> **TASK GOAL**
Some lines in the entries contain the word "agent". Copy all of them.

> **GIVEN RECORDS**
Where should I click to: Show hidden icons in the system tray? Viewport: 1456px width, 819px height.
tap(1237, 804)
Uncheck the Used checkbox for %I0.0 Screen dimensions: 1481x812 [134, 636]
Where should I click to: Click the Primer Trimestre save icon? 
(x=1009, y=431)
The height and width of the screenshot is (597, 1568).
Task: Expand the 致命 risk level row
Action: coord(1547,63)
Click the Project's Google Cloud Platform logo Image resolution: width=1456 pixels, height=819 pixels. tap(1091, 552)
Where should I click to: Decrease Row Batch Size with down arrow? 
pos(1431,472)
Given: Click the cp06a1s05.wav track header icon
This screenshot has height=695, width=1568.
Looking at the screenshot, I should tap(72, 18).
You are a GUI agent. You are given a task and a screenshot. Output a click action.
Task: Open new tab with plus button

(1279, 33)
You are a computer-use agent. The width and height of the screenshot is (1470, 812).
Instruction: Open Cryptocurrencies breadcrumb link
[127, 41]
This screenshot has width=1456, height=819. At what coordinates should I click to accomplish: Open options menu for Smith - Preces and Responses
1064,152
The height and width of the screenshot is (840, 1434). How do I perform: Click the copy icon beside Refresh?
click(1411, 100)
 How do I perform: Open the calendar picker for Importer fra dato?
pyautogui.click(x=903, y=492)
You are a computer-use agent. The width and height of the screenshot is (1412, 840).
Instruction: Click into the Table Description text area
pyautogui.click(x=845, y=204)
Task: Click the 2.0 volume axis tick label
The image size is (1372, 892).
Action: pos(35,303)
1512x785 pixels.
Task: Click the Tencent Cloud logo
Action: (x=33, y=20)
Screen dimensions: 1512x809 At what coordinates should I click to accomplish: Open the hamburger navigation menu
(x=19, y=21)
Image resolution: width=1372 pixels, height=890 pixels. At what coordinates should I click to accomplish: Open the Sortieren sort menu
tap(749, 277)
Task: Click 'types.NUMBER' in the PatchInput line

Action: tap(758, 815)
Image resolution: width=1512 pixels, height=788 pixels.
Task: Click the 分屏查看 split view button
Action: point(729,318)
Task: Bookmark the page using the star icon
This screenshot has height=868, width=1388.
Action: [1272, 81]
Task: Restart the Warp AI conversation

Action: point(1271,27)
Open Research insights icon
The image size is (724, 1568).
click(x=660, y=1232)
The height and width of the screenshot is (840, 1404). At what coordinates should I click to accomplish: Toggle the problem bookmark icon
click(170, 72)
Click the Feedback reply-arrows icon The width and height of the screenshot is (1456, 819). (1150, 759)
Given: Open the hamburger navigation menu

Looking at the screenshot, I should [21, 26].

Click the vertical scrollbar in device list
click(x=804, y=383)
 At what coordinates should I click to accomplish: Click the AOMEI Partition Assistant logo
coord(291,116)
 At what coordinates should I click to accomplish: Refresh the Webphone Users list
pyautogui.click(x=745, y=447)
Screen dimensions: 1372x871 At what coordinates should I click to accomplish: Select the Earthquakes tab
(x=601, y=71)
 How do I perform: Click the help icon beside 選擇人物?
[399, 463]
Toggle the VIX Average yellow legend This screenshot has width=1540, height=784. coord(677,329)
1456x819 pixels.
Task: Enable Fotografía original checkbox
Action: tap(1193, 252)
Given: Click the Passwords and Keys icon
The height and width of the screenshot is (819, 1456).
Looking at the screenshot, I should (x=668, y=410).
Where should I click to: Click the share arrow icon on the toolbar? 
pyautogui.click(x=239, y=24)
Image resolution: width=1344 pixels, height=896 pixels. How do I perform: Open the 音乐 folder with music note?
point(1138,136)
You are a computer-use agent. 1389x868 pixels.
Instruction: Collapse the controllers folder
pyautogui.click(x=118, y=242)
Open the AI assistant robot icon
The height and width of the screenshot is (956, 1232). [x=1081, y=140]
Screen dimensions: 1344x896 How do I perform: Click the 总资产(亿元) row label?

> **RESPONSE TO THE EXERCISE**
You are a GUI agent. You are given a task and a screenshot. Output a click action.
You are a computer-use agent. The width and height of the screenshot is (1470, 812).
You are a computer-use agent. The width and height of the screenshot is (1412, 840).
You are a computer-use agent. 1389x868 pixels.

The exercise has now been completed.